See, the Daytona 500 is a widely traveled event for race fans. Thousands of fans travel to the Sunshine State to witness history each February. When they’re in Florida, they need lodging. One problem for this is, a lot of places in Daytona don’t offer refunds if you can’t go. You pay now and if you can’t make it, sorry about ya.
We’ve been running into these problems on our end in the sense that we’ve booked rooms and can’t get our money back if we don’t go. Why put fellow race fans in a long predicament for this situation when they can know now whether they can go to the race in person or not?
Speaking of which, you may wonder if you can go or not anyways.
If you have a ticket already purchased and you want to go, good news is that it looks like that you can.

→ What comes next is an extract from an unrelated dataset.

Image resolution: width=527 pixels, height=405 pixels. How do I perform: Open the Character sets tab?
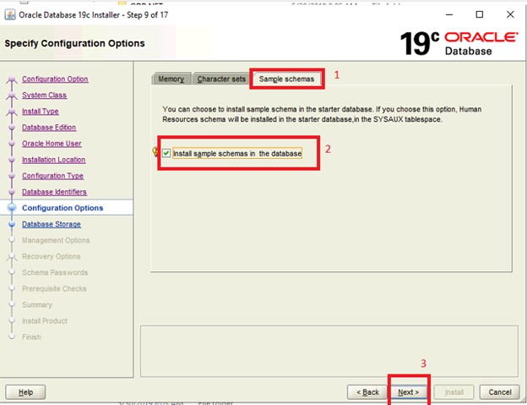coord(221,79)
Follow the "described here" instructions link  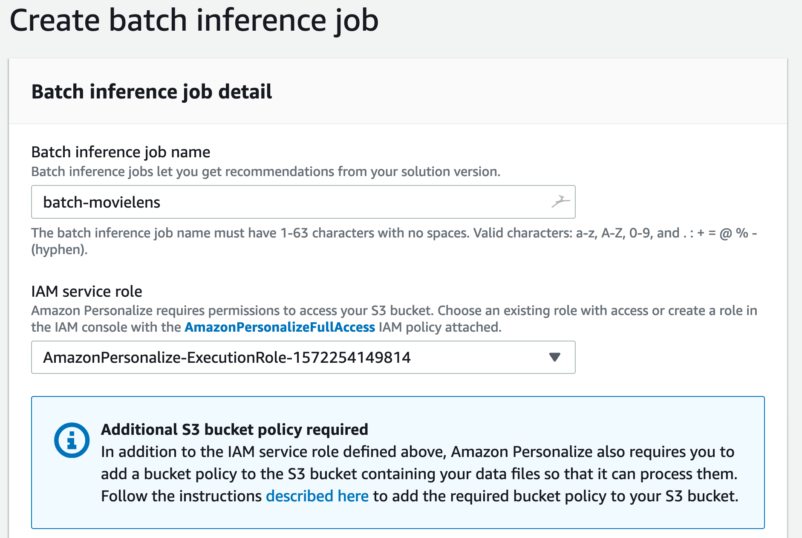317,496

This form from the Daytona International Speedway states that you don’t have to do anything right now if you want to go.
If you have a ticket already purchased and you don’t want to go, you can opt out via this form.
If you do want to opt out, you just have to do so by Dec. 11.
The Speedway then will tabulate among the ticket holders who want to go or not and separate the two. For the pile that want to go, they’ll seat you as close as they can to your tickets that you did purchase already. Most will likely be moved in some way, but at least you will be admitted through the gates and near your purchased seats. This process will be done by early January.
Then, whatever tickets are left, can likely go on sale to the general public if there are any left. While DIS didn’t announce a capacity limit, they have to have a number in mind. The grandstands hold 101,500 fans. Is it half? That would be 50,750 next February? Is that too much in one place on one setting?
Is it a quarter then? That would be 25,375.
10k attended the road course races there on Aug. 16. 20k were allowed for the Coke Zero Sugar 400 two weeks later. That’s why at the very least I can see 20-25k coming in February.
That’s why you can’t, as of now, buy tickets to next year’s Daytona 500 on this moment in order for them to see among those that did purchase a ticket that they get seated with priority and then they can see what’s left.
Also, all guests will be screened before entering the facility and will be required to wear face coverings while maintaining six feet social distancing throughout their visit.
In terms of infield access, there won’t be any other than folks that are camping. Fans won’t have access to the garage or pits or likely even a Fan Zone either.